The well, owned by Walter Oil and Gas, is still leaking, the Interior Department’s Bureau of Safety and Environmental Enforcement (BSEE) said Wednesday. The regulator said another rig is moving into the area in case a relief well is required to stop the leak.
The incident comes shortly after the GOP-led House passed legislation to open more areas to offshore drilling.
Republicans have said the Obama administration’s drilling policies are too restrictive. They want the president to allow drilling off the Atlantic and Pacific coasts, which are currently off limits at least through 2017.
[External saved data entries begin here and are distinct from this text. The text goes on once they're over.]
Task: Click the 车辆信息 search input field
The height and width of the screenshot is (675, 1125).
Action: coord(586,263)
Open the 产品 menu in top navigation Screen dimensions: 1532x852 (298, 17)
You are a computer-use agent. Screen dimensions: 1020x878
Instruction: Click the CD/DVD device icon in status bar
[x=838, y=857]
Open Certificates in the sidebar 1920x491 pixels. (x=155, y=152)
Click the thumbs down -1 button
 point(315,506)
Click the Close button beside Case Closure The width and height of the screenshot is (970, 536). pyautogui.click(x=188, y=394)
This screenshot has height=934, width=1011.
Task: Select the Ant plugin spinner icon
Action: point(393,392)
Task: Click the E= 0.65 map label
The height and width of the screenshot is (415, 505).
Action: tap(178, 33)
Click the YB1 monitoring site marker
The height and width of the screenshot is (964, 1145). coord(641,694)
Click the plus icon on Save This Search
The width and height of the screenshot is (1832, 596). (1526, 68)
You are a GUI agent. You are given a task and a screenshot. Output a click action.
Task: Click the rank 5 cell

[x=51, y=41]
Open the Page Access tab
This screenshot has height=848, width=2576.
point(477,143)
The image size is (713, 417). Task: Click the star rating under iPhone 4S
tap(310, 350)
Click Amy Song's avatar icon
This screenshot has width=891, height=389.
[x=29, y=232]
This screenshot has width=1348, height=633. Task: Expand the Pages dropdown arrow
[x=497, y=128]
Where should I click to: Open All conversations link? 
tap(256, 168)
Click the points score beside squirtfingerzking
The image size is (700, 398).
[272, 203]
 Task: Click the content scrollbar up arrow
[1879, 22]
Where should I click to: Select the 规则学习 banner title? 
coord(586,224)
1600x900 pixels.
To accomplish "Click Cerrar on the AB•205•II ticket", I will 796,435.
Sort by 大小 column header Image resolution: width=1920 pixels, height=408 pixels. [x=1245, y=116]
The White House’s original five-year drilling plan included Atlantic Ocean tracts, but President Obama excised them from the final version following the 2010 oil spill.
Obama also overhauled federal oversight of offshore drilling following BP's spill. The oil industry has pushed back against some of the new safety rules imposed by that regulatory regime, calling them too burdensome.
Environmental groups said the Tuesday spill demonstrated the rules aren’t strong enough.
They noted that the Tuesday fire was the second mishap in as many weeks in the Gulf and used it to apply fresh pressure on Obama to stop offshore drilling.
“This second gas spill within just a few weeks is a potent reminder that drilling for fossil fuels is volatile and dangerous. We must move as quickly as possible to safer, cleaner forms of energy like wind and solar,” Deb Nardone, the director of the Sierra Club’s Beyond Natural Gas campaign, said in a statement.
The previous leaking natural gas well was discovered two weeks ago. The BSEE said it detected no sheen in the Gulf after it plugged the well, located 74 miles southwest of Port Fourchon, La.
Oceana chimed in as well, saying the oil and gas industry learned little from the BP disaster and went back to “business-as-usual” methods that inadequately promote safety.
“This is yet another reminder that offshore drilling remains dirty and dangerous. Despite what the oil companies and our government claim, offshore drilling is still far from being safe. What is even more worrisome is that these types of accidents happen more frequently than most people know,” Jacqueline Savitz, deputy vice president for U.S. campaigns with Oceana, said in a statement.